Extrait de page
##########

Impossible de raconter Jeff sans parler de Tim . Leur histoire , c'est un rendez-vous manqué , une histoire de famille compliquée et douloureuse comme il en existe beaucoup .
Etre un enfant abandonné , ça n'est facile pour personne , alors quand le géniteur en question est une légende , et qu'on se découvre une vocation qui oblige à suivre ses traces , il est facile d'imaginer la nature des sentiments qui se bousculent dans la tête de cet écorché vif.
Tout avait mal commencé , Tim avait 19 ans et une carrière débutante quand son fils est né. Il semble pourtant que , s'il n'était pas capable d'assumer cette responsabilité , il n'avait pas pour autant décidé dès le début d'être totalement absent de la vie de son enfant. Jusque aux 2 ans de Jeff , il vient parfois le voir , parle de lui avec fierté . Et puis , la vie de Tim devient de plus en plus difficile . Son caractère rebelle et instable lui crée des problèmes . Malgré son talent reconnu , il se fait jeter des maisons de disques , tombe dans tous les excès , se cherche artistiquement . De son côté , Mary s'est remariée avec un homme qui s'attache à l'enfant au point de lui laisser porter son nom . Enfant , Jeff s'appellera Scott (son deuxième prénom) Moorehead. Pendant de longues années , Tim semble avoir oublié qu'il avait un fils . Pas complètement cependant , car une de ses plus belles chansons , Dream Letter , est adressée à Mary et parle de lui avec tendresse et regret . « Est-il un soldat ou un rêveur , ou un fils à maman , est-ce qu'il t'aide quand il peut , et pose des questions sur moi , oh , tout ce que je donnerais pour le tenir dans mes bras».

##########

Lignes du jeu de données

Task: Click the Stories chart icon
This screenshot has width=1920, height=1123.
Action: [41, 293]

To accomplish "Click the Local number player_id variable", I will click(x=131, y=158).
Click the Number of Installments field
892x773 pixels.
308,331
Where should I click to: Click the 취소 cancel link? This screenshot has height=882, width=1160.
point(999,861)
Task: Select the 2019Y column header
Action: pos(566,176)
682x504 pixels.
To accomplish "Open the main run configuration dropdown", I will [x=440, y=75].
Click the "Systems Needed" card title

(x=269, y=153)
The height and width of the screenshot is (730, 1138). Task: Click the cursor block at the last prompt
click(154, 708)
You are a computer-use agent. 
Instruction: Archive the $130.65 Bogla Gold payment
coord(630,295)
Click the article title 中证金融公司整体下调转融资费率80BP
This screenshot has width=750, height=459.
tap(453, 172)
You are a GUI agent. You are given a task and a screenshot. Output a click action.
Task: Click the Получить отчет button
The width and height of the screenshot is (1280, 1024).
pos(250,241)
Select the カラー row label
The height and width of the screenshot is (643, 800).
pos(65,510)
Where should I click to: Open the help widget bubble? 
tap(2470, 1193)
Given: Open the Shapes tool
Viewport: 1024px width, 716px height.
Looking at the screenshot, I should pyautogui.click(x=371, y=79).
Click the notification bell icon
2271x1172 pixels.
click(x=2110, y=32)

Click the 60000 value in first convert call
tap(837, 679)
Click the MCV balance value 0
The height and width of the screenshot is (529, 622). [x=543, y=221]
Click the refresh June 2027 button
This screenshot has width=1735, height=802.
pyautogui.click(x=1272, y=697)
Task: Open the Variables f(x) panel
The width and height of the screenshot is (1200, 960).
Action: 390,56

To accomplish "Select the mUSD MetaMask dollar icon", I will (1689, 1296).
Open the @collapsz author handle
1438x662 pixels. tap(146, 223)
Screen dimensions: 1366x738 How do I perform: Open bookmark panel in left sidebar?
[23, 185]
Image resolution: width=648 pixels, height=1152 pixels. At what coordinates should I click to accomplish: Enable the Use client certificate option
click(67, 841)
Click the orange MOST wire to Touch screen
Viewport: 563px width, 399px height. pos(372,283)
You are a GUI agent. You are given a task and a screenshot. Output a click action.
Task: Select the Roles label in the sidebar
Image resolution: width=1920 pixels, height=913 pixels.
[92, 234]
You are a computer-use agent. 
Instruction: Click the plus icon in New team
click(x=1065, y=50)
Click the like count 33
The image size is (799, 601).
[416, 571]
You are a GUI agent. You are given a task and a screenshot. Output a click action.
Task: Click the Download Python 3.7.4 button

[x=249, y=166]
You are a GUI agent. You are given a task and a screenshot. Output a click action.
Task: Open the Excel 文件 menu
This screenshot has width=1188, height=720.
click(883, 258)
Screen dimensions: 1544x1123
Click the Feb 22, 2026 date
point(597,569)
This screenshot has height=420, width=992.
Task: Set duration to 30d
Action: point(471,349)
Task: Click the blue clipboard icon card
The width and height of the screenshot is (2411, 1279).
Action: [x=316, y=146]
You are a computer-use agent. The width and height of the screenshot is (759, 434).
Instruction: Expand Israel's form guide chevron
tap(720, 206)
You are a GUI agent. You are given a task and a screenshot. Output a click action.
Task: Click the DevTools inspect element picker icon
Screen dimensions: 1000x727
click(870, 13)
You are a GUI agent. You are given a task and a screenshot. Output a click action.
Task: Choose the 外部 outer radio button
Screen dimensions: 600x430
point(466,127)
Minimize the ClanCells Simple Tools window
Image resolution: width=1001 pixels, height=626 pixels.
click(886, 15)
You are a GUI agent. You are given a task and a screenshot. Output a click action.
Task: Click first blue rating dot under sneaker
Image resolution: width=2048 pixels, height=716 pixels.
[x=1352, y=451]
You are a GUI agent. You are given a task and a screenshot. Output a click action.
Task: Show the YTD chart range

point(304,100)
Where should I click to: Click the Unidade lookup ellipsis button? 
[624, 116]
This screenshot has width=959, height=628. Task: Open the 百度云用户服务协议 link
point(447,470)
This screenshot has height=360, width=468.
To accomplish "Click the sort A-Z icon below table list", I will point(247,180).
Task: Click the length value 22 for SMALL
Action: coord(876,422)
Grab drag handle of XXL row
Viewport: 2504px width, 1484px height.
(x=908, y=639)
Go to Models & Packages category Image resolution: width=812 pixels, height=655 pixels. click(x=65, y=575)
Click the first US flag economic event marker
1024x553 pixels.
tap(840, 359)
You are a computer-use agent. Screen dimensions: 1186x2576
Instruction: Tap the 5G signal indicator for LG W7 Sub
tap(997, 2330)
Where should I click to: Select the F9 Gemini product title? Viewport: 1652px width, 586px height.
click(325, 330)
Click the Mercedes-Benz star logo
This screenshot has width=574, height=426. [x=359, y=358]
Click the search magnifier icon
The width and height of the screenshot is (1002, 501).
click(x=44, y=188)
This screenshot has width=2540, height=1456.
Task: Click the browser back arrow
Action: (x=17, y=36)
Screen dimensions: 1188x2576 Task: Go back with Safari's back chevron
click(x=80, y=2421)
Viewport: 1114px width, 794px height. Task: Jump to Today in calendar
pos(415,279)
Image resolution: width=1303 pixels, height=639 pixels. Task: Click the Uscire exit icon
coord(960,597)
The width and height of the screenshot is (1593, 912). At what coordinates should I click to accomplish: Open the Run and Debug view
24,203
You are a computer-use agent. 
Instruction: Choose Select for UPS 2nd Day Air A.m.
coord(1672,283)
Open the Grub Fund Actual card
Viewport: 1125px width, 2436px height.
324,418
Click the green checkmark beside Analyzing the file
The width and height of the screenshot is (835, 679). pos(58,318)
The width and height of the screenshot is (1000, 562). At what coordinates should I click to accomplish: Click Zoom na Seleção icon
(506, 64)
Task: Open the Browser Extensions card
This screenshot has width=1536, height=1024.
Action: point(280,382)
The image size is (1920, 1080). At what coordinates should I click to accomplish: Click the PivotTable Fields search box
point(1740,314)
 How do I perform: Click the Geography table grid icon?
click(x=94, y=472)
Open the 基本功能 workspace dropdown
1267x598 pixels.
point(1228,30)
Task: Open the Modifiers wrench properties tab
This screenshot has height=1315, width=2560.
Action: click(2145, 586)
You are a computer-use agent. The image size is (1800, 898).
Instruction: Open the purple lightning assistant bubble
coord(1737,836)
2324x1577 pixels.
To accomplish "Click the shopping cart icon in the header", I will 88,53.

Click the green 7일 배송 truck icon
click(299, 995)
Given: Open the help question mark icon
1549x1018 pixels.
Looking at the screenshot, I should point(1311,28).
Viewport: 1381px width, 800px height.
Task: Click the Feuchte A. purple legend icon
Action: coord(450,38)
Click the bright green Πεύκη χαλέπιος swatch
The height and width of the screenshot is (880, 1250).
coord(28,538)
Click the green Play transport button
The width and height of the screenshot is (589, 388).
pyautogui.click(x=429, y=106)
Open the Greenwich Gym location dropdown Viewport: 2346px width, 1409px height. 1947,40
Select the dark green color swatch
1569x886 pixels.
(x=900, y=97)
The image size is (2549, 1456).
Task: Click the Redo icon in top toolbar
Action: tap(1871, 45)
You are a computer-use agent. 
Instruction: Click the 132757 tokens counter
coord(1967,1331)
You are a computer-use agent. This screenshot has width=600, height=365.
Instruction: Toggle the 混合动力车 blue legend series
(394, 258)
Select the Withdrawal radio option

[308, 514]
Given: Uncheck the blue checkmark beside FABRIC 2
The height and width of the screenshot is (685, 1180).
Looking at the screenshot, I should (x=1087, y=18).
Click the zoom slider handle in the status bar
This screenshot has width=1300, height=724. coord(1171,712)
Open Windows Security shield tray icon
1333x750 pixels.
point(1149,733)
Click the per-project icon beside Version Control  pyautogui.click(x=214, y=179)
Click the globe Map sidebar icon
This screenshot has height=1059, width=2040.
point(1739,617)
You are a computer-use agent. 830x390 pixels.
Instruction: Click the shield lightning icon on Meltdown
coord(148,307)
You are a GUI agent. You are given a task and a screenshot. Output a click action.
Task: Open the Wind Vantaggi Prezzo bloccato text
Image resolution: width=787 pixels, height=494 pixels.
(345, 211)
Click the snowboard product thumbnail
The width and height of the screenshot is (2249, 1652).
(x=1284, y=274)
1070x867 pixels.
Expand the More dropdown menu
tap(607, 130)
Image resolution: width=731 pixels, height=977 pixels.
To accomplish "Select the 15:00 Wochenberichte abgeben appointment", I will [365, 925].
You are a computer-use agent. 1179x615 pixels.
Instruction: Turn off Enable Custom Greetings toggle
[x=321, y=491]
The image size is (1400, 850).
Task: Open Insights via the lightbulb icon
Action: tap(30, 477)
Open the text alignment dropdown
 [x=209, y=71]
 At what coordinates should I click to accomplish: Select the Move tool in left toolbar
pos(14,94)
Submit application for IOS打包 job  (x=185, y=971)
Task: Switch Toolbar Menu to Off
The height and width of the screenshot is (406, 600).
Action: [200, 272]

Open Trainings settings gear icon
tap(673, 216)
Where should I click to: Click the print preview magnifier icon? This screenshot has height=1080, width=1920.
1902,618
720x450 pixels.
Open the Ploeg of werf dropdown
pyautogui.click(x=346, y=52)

##########

Énoncé de la tâche
Poursuivez le texte sur Jeff et son père Tim en reprenant après sa dernière phrase.

Réponse à l'exercice
Quand Jeff a 8 ans , sa mère décide qu'il serait bon d'organiser une rencontre , elle emmène Jeff assister à un concert de Tim , puis dans les coulisses , et ils paraissent tous deux heureux de ces retrouvailles. Jeff ira ensuite passer quelques jours dans la nouvelle famille de Tim , mais il était écrit que ces deux là ne se trouveraient jamais vraiment , en tous cas pas sur cette terre . Deux mois plus tard , Tim meurt d'une overdose à 28 ans .
Deuxième abandon , définitif cette fois . Sans faire de la psychologie de bazar , on peut penser qu'à partir de ce moment , et bien que Jeff s'en soit toujours (un peu trop) défendu , il sera hanté par le fantôme de Tim. A l'adolescence , il décide de reprendre le prénom et le nom qui figurent sur son acte de naissance , revendiquant ainsi sa filiation. Il ne fera plus qu'osciller entre rancoeur et volonté de comprendre , admiration et rejet , amour et haine envers ce père qui le fascine malgré lui et à qui il voudrait être capable de pardonner.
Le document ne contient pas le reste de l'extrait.